Queue a Harvest

From Rails Console

Rails Console
 > opts = { uri: 'http://example.org/oai', oai: { metadata_prefix: 'mods' } }
 > Krikri::Harvesters::OAIHarvester.enqueue(opts)
# created activity 1
# enqueued Krikri::HarvestJob
# => true

Harvester Options

Each harvester may have different options available to it at harvest time. `uri` will always be the URI for the harvest endpoint or provider. Harvester specific options are nested under a key and documented in the harvester's `#initialize` method.  You get a description of the harvester options by calling `.expected_opts` on the Harvester class.

Available Harvesters are:

  • Krikri::Harvesters::OAIHarvester

  • Krikri::Harvesters::CouchdbHarvester


Running an Ad-Hoc Harvest

In non-production environments, it's often useful to run a portion of the full harvest. You can do this with a harvester as follows:

Run a partial harvest
 > harvester = Krikri::Harvesters::OAIHarvester.new(opts)
 > test_harvest_uri = RDF::URI('http://example.org/my_test_harvest')
 > harvester.records.take(1000).each { |rec| harvester.process_record(rec, test_harvest_uri) 

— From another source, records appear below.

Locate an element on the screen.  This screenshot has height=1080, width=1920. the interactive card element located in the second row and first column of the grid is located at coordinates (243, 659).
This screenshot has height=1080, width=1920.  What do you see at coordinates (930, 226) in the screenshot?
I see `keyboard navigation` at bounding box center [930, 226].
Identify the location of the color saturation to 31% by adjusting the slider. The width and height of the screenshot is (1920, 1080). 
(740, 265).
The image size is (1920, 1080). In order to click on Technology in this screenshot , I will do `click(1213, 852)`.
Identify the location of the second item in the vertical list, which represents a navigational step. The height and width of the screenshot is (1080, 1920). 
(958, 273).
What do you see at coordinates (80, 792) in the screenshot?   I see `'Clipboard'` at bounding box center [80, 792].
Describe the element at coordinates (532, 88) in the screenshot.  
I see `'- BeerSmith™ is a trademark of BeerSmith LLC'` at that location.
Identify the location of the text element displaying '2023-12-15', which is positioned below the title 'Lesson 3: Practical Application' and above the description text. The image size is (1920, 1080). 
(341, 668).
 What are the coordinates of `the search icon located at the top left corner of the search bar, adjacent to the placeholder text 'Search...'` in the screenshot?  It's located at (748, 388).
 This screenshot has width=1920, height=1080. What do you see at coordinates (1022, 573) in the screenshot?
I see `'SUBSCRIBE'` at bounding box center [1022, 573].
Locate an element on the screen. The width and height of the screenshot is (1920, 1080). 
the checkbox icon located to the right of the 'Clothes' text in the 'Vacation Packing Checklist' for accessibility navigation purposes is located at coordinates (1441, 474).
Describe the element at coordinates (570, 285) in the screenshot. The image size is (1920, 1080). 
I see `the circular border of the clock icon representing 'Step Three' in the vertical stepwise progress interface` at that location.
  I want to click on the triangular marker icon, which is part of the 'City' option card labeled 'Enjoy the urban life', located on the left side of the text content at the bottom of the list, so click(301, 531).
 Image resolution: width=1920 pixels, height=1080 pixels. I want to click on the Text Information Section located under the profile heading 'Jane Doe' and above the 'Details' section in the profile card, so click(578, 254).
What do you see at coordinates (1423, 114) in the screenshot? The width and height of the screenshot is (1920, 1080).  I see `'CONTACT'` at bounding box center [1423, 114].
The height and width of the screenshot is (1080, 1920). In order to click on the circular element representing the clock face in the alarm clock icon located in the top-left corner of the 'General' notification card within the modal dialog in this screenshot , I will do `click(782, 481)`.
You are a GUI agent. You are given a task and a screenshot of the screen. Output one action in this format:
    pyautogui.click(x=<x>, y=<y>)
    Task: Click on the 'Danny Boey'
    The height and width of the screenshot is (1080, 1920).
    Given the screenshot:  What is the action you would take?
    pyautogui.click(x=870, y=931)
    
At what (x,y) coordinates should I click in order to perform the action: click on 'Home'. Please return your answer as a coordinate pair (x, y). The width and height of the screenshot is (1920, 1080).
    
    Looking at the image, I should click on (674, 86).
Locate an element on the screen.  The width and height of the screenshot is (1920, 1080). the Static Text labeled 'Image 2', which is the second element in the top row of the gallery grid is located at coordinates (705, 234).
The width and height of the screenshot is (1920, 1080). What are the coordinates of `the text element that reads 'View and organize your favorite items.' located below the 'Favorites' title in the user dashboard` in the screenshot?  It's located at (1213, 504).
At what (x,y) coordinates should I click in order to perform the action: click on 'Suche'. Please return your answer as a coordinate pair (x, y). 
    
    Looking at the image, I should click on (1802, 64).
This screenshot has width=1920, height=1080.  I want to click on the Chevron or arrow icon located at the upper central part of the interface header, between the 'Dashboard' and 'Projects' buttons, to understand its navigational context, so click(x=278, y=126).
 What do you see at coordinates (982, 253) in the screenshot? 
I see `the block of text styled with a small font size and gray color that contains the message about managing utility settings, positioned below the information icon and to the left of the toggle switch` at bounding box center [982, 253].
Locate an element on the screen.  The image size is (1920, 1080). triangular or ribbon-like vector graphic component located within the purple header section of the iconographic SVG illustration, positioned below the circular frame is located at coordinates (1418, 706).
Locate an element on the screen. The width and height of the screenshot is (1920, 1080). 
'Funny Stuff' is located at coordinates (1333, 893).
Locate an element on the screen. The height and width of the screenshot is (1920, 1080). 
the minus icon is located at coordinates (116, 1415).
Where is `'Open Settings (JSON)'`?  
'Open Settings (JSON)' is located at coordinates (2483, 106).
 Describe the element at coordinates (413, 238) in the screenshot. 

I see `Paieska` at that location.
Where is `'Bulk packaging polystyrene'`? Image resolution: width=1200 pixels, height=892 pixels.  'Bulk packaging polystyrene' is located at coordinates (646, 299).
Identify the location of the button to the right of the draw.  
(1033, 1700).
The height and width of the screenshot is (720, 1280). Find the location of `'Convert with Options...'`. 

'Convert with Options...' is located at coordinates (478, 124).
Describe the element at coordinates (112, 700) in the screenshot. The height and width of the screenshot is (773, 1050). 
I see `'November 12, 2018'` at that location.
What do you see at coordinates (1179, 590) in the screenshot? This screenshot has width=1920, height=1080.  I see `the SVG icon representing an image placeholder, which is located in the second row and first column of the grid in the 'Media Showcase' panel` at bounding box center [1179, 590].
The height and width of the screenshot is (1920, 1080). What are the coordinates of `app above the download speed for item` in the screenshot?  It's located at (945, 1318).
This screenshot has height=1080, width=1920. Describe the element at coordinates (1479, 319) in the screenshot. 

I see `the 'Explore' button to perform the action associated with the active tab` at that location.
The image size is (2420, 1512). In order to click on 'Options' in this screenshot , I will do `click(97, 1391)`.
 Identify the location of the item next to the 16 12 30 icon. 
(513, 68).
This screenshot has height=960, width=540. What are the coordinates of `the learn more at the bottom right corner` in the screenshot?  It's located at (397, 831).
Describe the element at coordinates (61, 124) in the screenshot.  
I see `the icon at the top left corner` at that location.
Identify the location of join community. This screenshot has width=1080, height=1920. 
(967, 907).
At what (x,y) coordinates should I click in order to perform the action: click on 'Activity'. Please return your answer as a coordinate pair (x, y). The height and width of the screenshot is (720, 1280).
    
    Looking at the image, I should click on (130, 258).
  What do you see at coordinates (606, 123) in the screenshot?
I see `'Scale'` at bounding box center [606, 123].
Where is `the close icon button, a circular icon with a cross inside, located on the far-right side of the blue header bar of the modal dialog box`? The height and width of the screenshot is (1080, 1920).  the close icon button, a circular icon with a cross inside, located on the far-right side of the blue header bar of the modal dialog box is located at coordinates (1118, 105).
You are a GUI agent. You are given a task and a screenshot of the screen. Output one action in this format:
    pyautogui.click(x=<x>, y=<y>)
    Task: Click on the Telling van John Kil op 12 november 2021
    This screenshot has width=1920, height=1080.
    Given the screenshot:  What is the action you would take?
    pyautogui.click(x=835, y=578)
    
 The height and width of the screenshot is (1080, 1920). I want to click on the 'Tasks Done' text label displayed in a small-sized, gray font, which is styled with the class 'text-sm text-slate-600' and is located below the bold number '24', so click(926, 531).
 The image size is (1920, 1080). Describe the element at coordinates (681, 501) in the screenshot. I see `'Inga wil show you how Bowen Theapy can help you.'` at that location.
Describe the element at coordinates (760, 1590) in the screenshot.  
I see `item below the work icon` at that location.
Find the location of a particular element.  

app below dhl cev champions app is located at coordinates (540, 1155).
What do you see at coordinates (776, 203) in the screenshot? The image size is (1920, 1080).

This does effectively what the Harvester's `#run` method does, and will process the records in the same way as a queued harvest, as though it had been run by an activity "http://example.org/my_test_harvest". Note that while you can query the records by that URI through the provenance query client, etc... this does not create a `Krikri::Activity` in the database.

 

 Harvest Behaviors and Record Class

By default, running a harvester saves each record as a `Krikri::OriginalRecord`.  This behavior is customizable by passing a class implementing the `HarvestBehavior` interface to `:harvest_behavior`, and/or a different record class (responding to `#build`) to the `:record_class` option.  The OAI harvester, for instance, implements a specialized `SkipDeletedBehavior` which passes silently over OAI records marked with the status "deleted".